El Misterio que sale al encuentro
Hay una verdad que se le escapa a la mirada distraída de la multitud, un secreto que no se aprende en las páginas de los libros ni en los pasillos del saber convencional.
El conocimiento del Misterio no nace del estudio, de
las páginas de los libros ni de los eruditos, sino que florece en la
experiencia viva y palpitante de quien se ha puesto en camino en busca de un
sentido profundo de la vida.
Y es precisamente en los senderos de arena y polvo de
este camino donde se producen encuentros insólitos con personas misteriosas,
con aquellos que, antes que nosotros, se han puesto en busca del Misterio y han
sido visitados por Él.
Porque una verdad importante que hay que compartir es
esta: solo quien se ha encontrado con el Misterio, quien lo ha visto y lo lleva
dentro de sí como una antorcha en la noche, puede convertirse en guía para
quienes emprenden el viaje, sedientos de sentido y de verdad plena.
Como peregrinos tras las huellas de lo invisible,
jóvenes y adultos se ponen en camino, dejando atrás las seguridades engañosas
de la vida cotidiana.
No son simples buscadores: son personas que han
decidido que la vida merece la pena ser vivida, partiendo del descubrimiento de
la interioridad de nuestra existencia, que exige silencio, dedicación,
meditación e interiorización.
Y, en este camino nuevo y extraordinario, el propio Misterio sale al encuentro, se entrega, se revela. No como un concepto, sino como una realidad extraordinaria, tangible, que transfigura a quien la acoge.

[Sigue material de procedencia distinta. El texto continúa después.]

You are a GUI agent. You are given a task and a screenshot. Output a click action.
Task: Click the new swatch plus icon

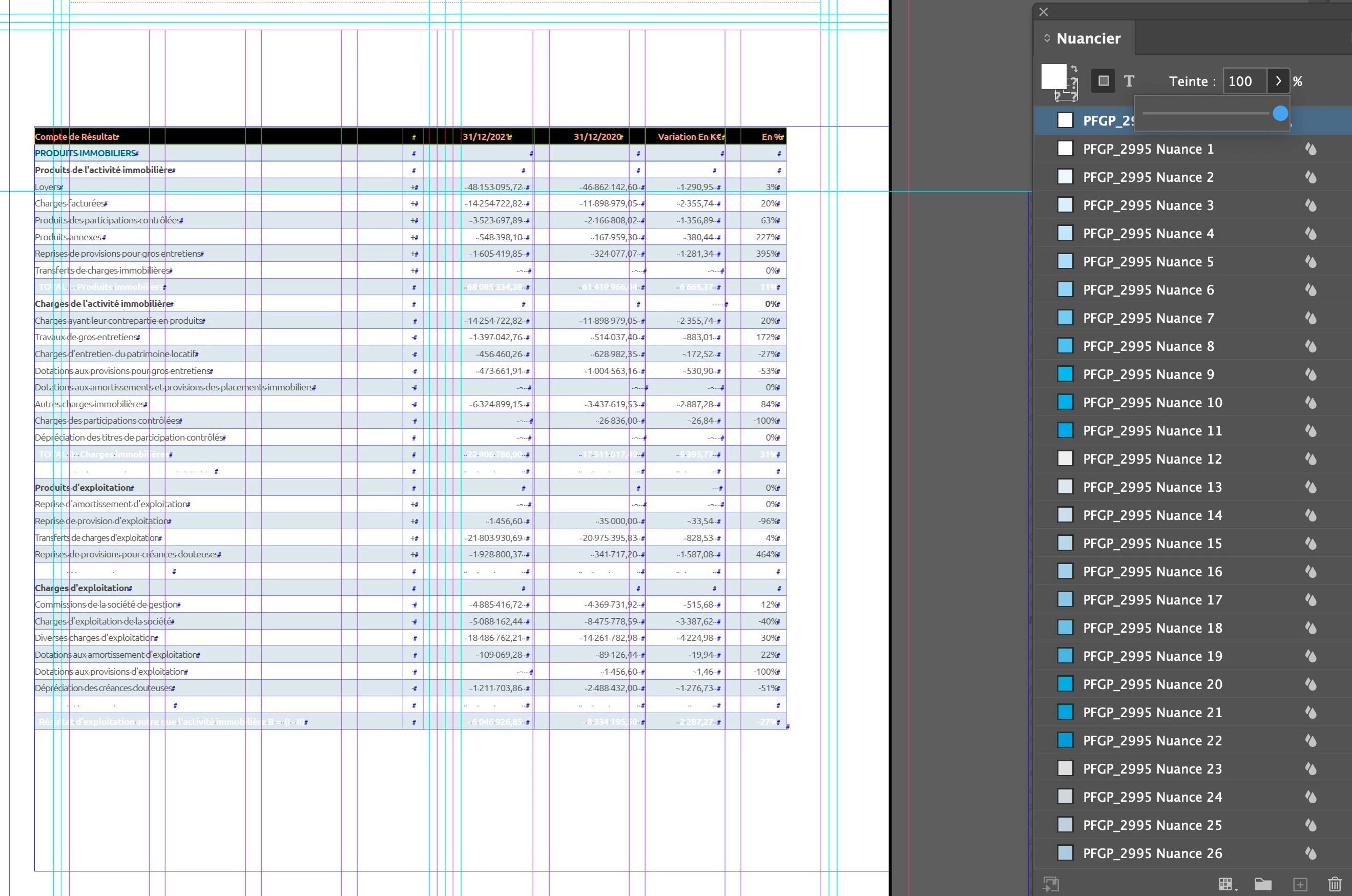point(1300,884)
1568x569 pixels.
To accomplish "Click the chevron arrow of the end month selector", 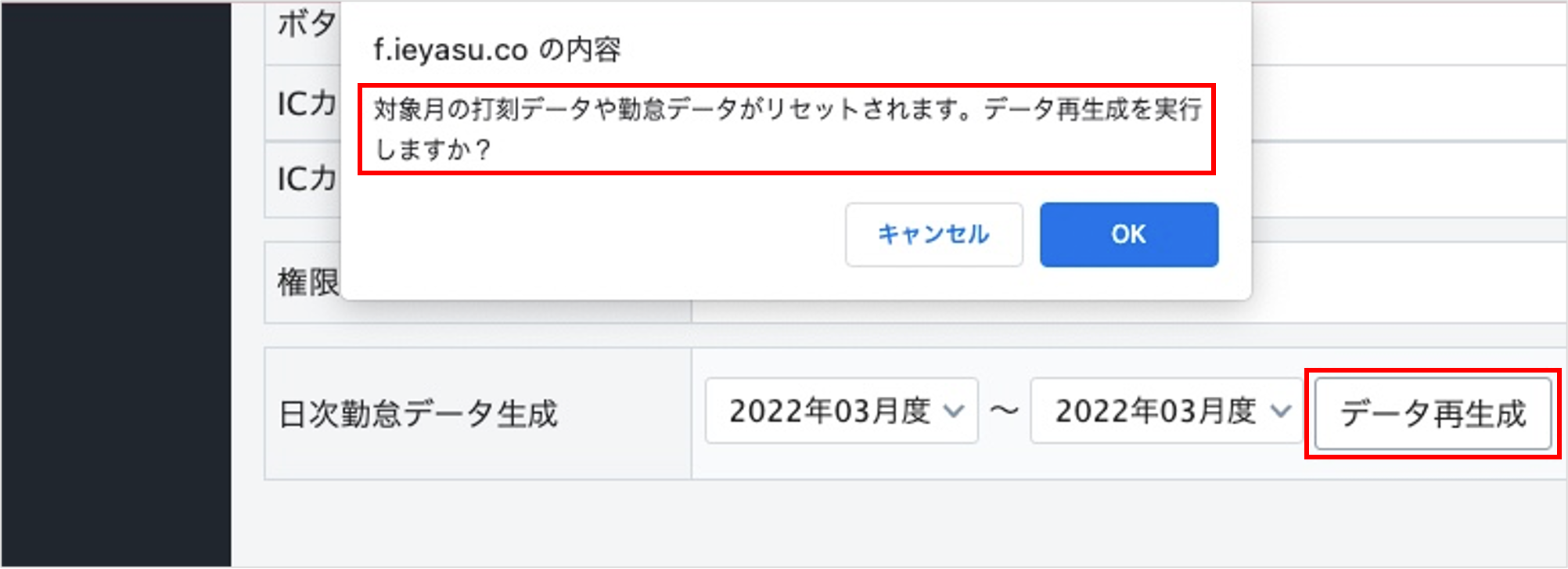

Si el caminante no encuentra el sentido del camino, es
el camino el que encuentra el sentido en el caminante, susurra el Misterio,
invitando a quien busca a dejarse encontrar.
La dinámica del encuentro con el Misterio va a
contracorriente del bullicio del mundo, donde todo se confunde entre
apariencia, superficialidad y adaptación a la multitud.
Por el contrario, la experiencia del Misterio exige
silencio, profundidad, autenticidad: un camino interior que conduce a un ver
que va más allá del ver, a un sentir que va más allá del sentir, donde solo
quien está de viaje comprende de verdad.
Es una experiencia que arde como el fuego bajo las
cenizas y, precisamente por eso, no puede callarse, sino que debe darse a
conocer a quienes comparten la misma sed, a quienes se han embarcado en el
mismo camino de búsqueda interior, para escuchar la voz del Misterio que
susurra en nuestro interior y nos invita a seguirlo.
¡Silencio, pues, si queremos escuchar esta voz!
Así, cada encuentro con el Misterio es siempre
personal, irrepetible.
El Misterio se entrega, pero solo a quien está
dispuesto a acogerlo, a quien se deja envolver por su profundo silencio, al
peregrino que lleva tiempo en el camino de la búsqueda silenciosa del sentido.
Quien ha vivido esta experiencia sabe que no se puede
explicar, sino solo comunicar a quien está en el camino.
Y en este viaje, el caminante no busca la meta, sino
que deja que sea la meta la que lo busque a él.